= TASK STATEMENT =
Starting with the line containing "Task: Toggle 1000SHIB" and going on through the last of the lines, write those lines out again with "legend" switched to "key" and nothing else altered. Omit the pictures.
** BEGIN EXERCISE INPUTS **
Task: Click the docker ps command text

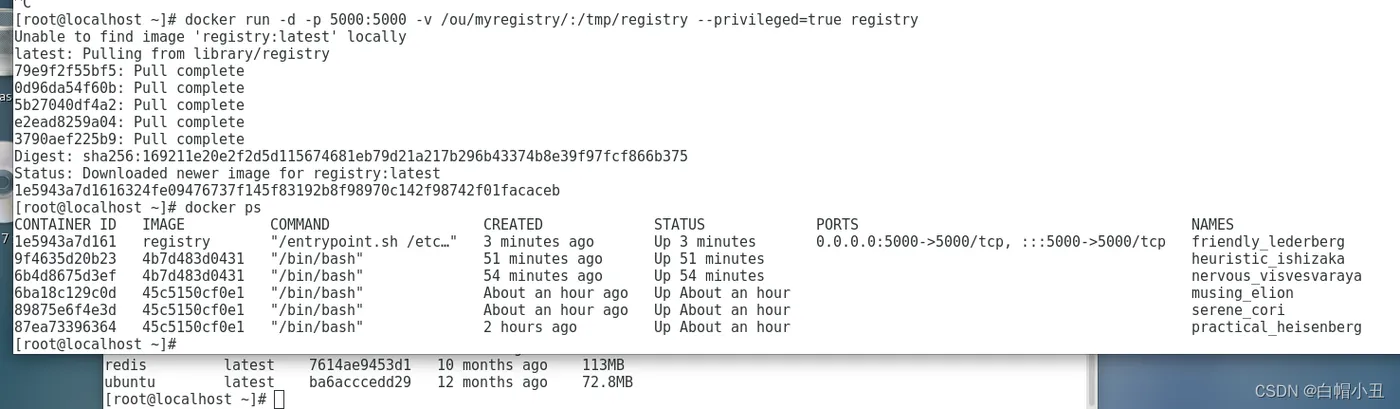Action: [223, 207]
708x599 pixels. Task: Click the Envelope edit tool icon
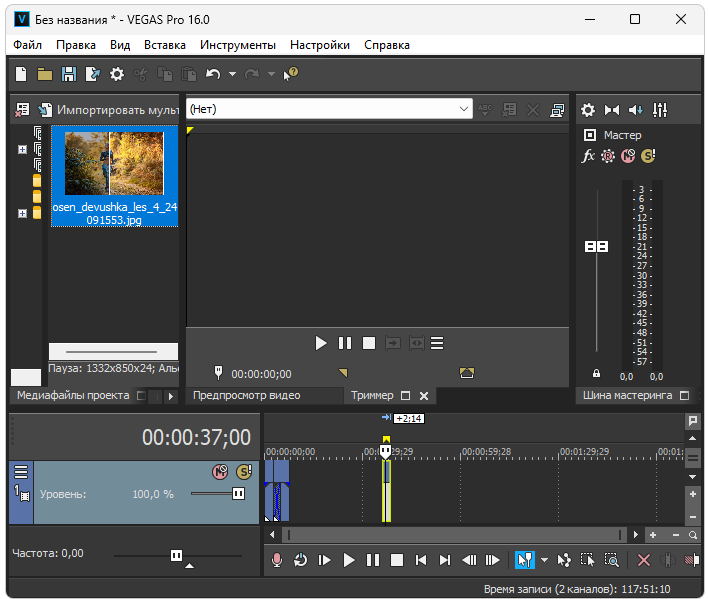(x=564, y=561)
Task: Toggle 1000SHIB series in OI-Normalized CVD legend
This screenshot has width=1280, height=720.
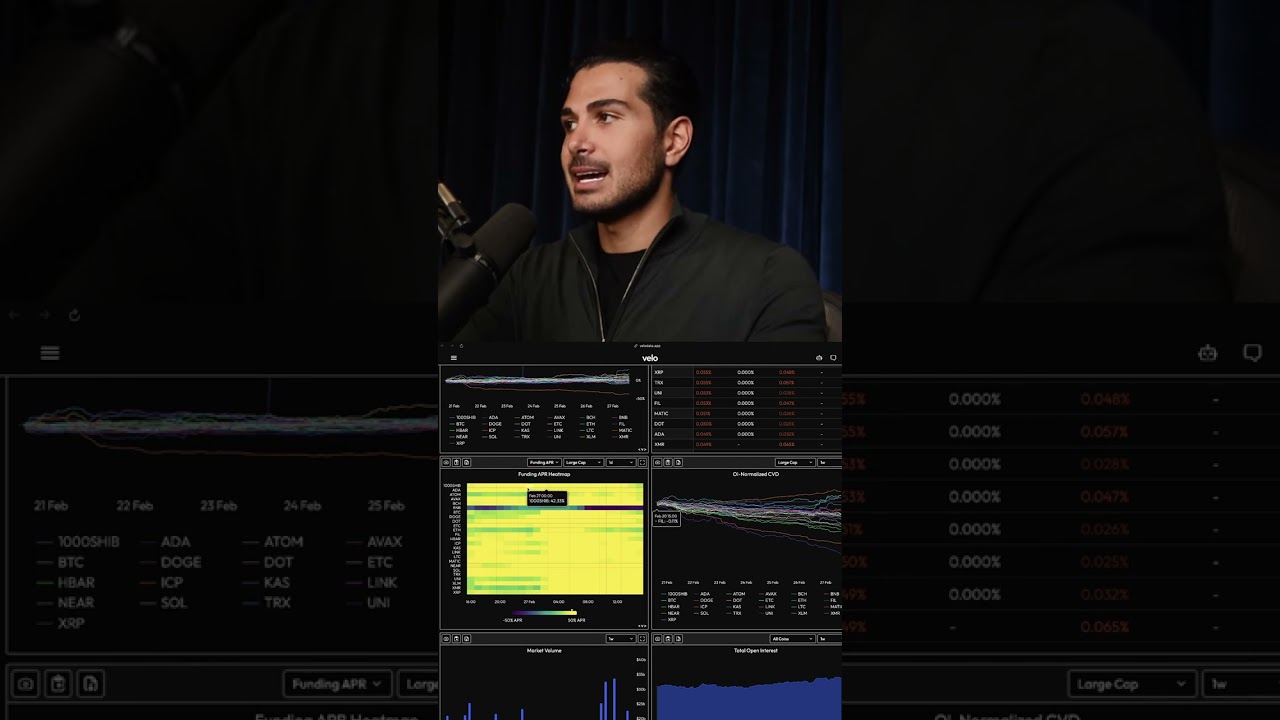Action: [x=678, y=594]
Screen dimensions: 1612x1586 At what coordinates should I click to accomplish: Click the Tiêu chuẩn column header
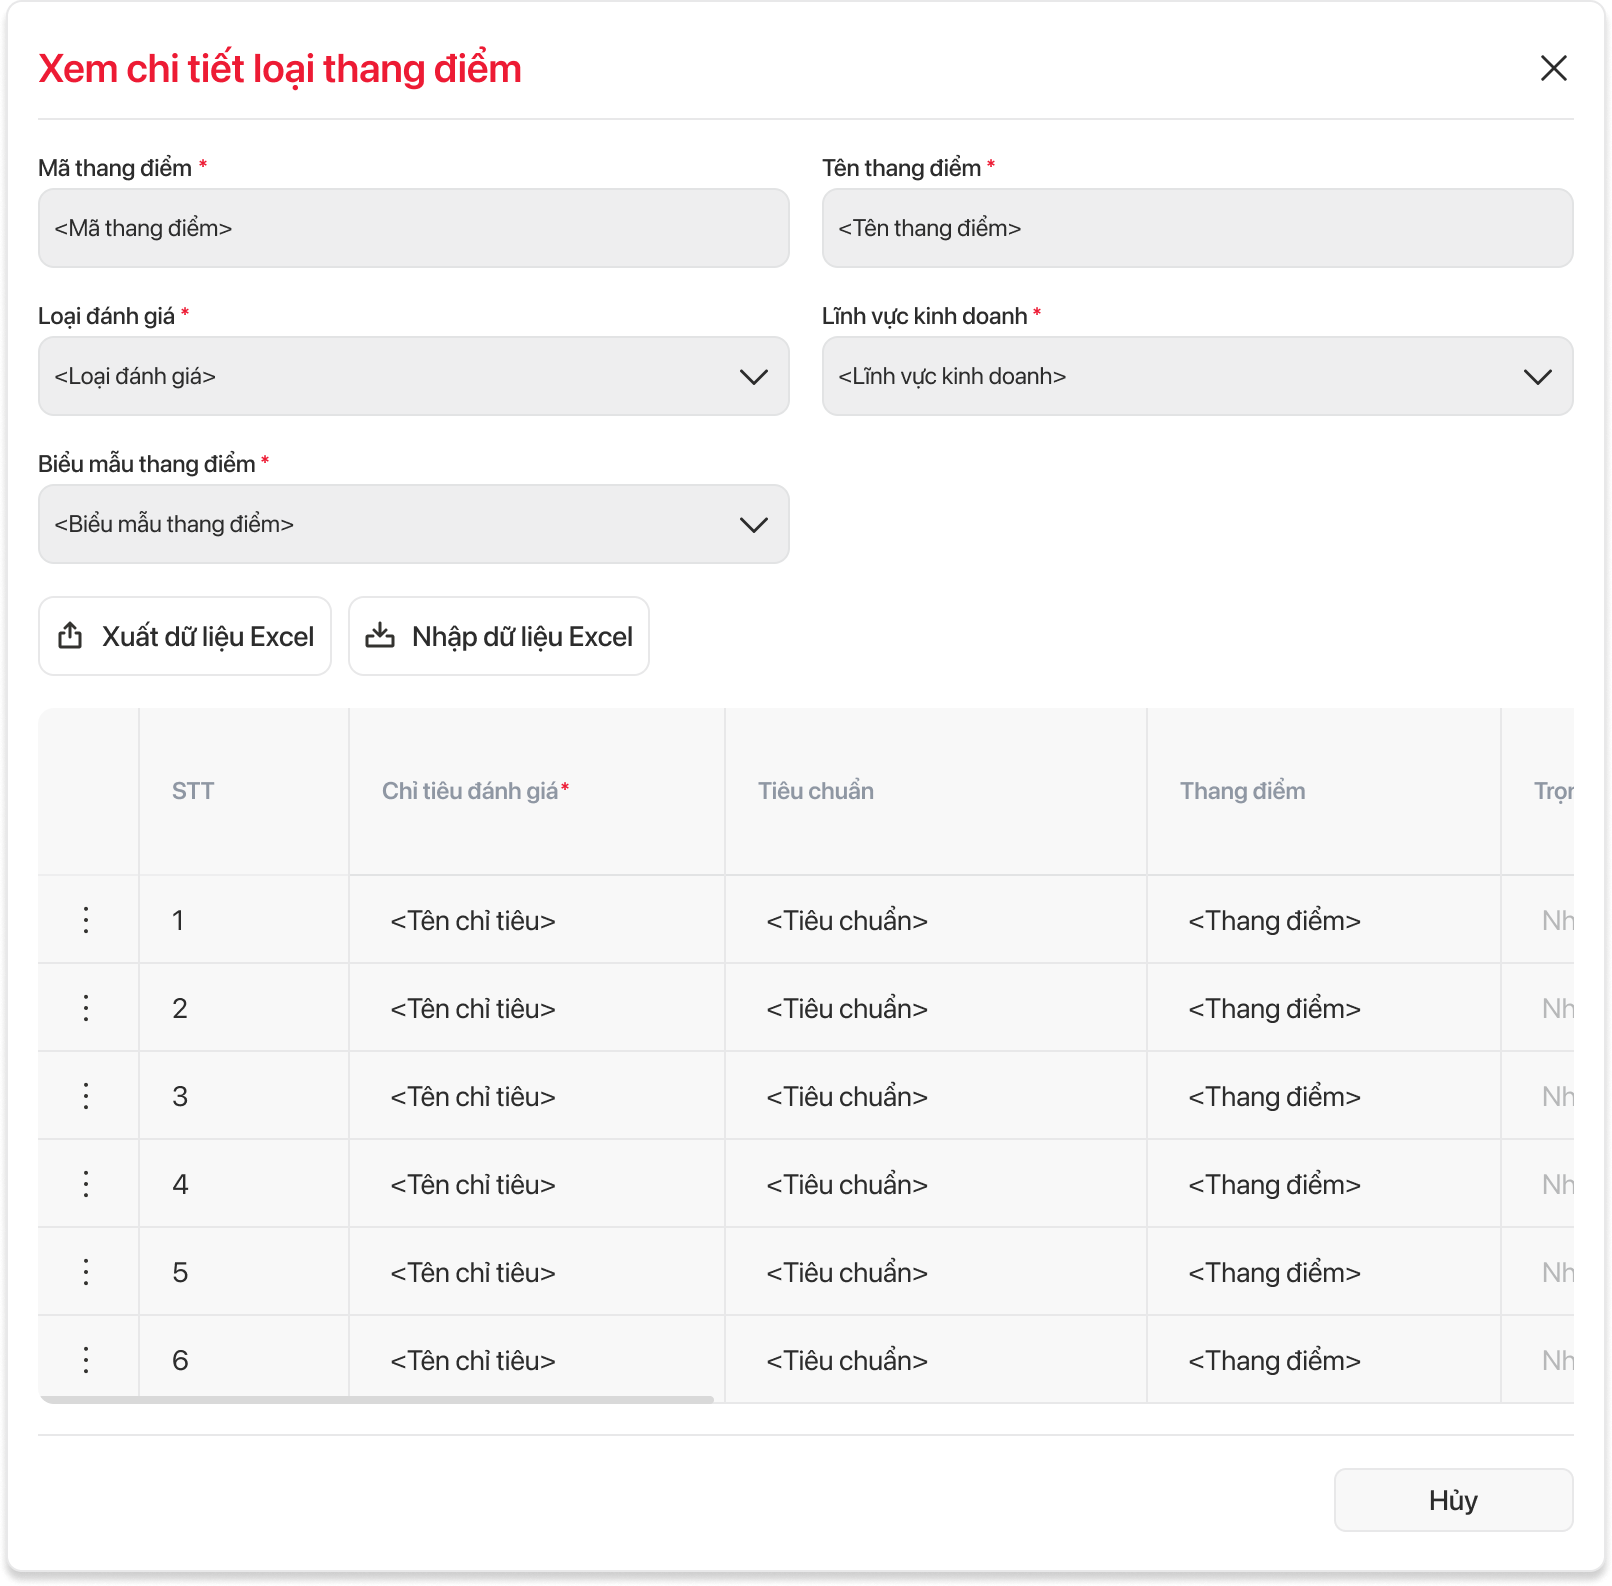(816, 791)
** END EXERCISE INPUTS **
= REPLY =
Task: Toggle 1000SHIB series in OI-Normalized CVD key
This screenshot has width=1280, height=720.
Action: [x=678, y=594]
Screen dimensions: 1612x1586 At what coordinates should I click to accomplish: Click the Tiêu chuẩn column header
(816, 791)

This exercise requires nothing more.